En haut du Mont Chéon, un mystérieux monastère abandonné suscite la curiosité des spécialistes. Où sont passé les moines ? Quel rôle avaient ces murs couverts d'inscriptions sacrés ? C'est ce qui interroge Kang, dont le frère tout juste décédé avait commencé un manuscrit sur le sujet. Hou fait parti de ceux qui ont connu la vie dans le monastère, il s'y est réfugié après un drame. Il est hanté par son passé. Jang était colonel au moment des événements. A l'aube de sa vie il décide de confier son secret à un spécialiste en histoire religieuse. Les histoires et les époques se croisent et se complètent. Petit à petit le voile du mystère se lève et on découvre une succession d’événements tragiques dans une Corée militarisée.
Du pied de la montagne, seuls étaient visibles des rochers à pic, mais point le monastères en question. Ils grimpaient et de temps à autre lorgnaient le sommet mais jusqu'au dernier moment le monastère resta introuvable. Ils craignaient même de s'être trompés de montagne. Parvenus au sommet, ils en comprirent la raison. Sur un vaste terrain plat, des rochers aux formes curieuses se dressaient et, au creux de cette barrière naturelle, le monastère se cachait. Un ermitage exquis. Si on voulait fuir le monde, on ne pouvait trouver endroit plus propice.
Le découpage du récit et son rythme sont très particuliers et demandent de lâcher prise, d'accepter que parfois certaines histoires soient mis de coté un temps. On y reviens toujours, leurs entremêlement n'est pas le fruit du hasard. Les intrigues se nourrissent les unes des autres et offrent une vision globale de l'histoire du monastère de Mont Chéon. C'est un texte particulièrement maitrisé, l'auteur sait exactement où il souhaite nous mener et le fait avec brio.

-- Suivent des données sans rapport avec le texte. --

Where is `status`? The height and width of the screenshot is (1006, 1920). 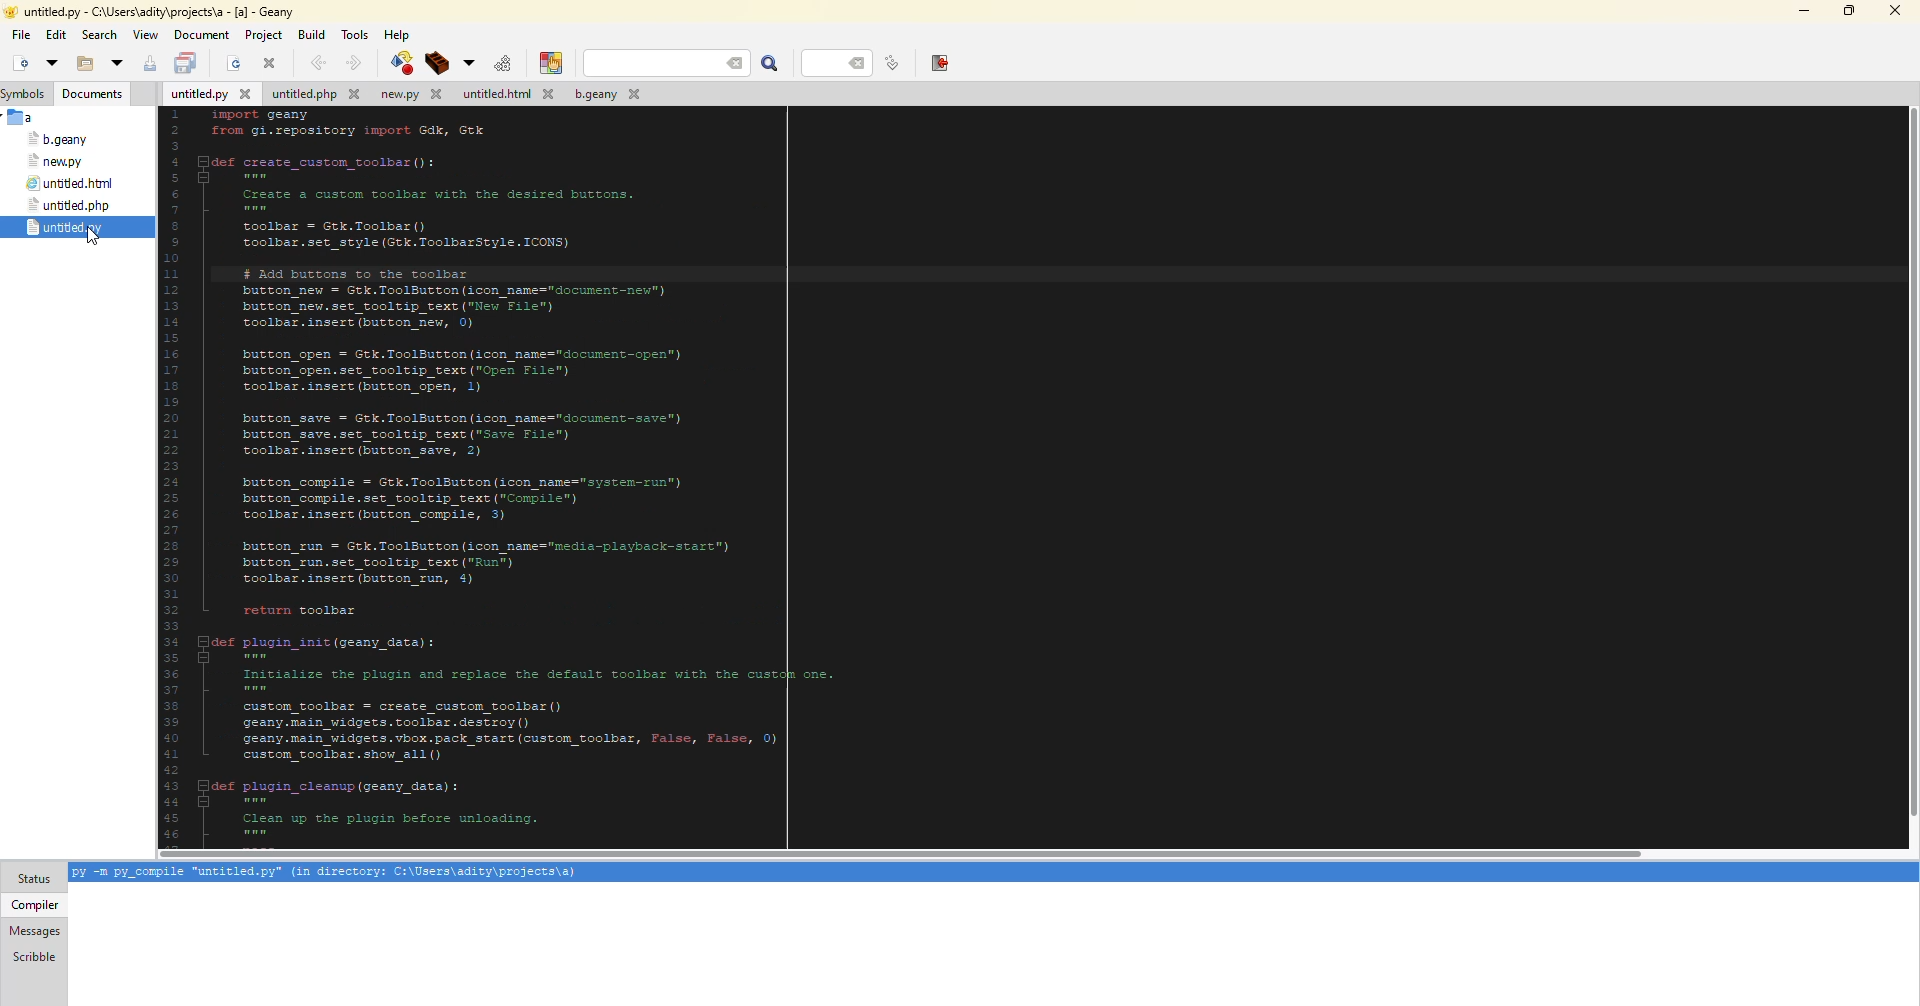
status is located at coordinates (34, 879).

Le récit est aussi nourri de réflexions sur la spiritualité et le psychologie humaine. Il y a de belles pages qui traitent de la jalousie, de l'amour ou la peur. L'auteur fait des pauses dans son récit pour développer ses idées et ses questionnements. Il dissèque les motivations de ses personnages et nous permet de les comprendre en profondeur. La bible est omniprésente également et habite plusieurs des personnages. C'est un miroir, une bouée, un outil pour se comprendre soi même. Les mythes qui la parcours sont porteur d'enseignement pour les personnages qui y puissent une forme de sérénité ou de compréhension du monde. La religion semble être le dernier refuge pour eux face à une régime militaire de plus en plus puissant.
Fuir la passion amoureuse est aussi irrationnel que d'être emporté par elle. Vouloir y échapper est aussi incontrôlable que tomber amoureux est irrésistible. L'absence de maîtrise est l'essence même de la passion. Un tel amour est contraint à l'irresponsabilité et à la violence
Les passages traitant des militaires, nous renseignent beaucoup sur la manière dont les soldats acceptent de suivre sans objection leur supérieur. L'auteur insiste sur le fait qu'ils sont avant tout des outils au service d'un puissant. J'ai trouvé cela très finement analysé et applicable à toute société militarisé. Je connais très peu l'histoire de la Corée mais ce roman me donne envie de la découvrir car on sent entre les lignes que les plaies sont à vif.
L'écriture est épurée et rend parfaitement compte des divers lieux et époques traversées. De l'ambiance feutrée des salons de coiffure à la rigueur des camps militaires ou encore au calme du monastère, nous sommes entrainé dans un multitude de lieux différents et vivants. A l'instar du monastère désormais vide mais dans lequel résonnent toujours l'écho des pas des moines, les lieux du roman sont vibrants de réalité et de vie. C'est quelque chose qui m'a beaucoup touché et a contribué à mon immersion dans le récit.
C'est un roman complexe et profond que j'ai pris beaucoup de plaisir à lire. Il me donne envie de découvrir plus avant la littérature coréenne.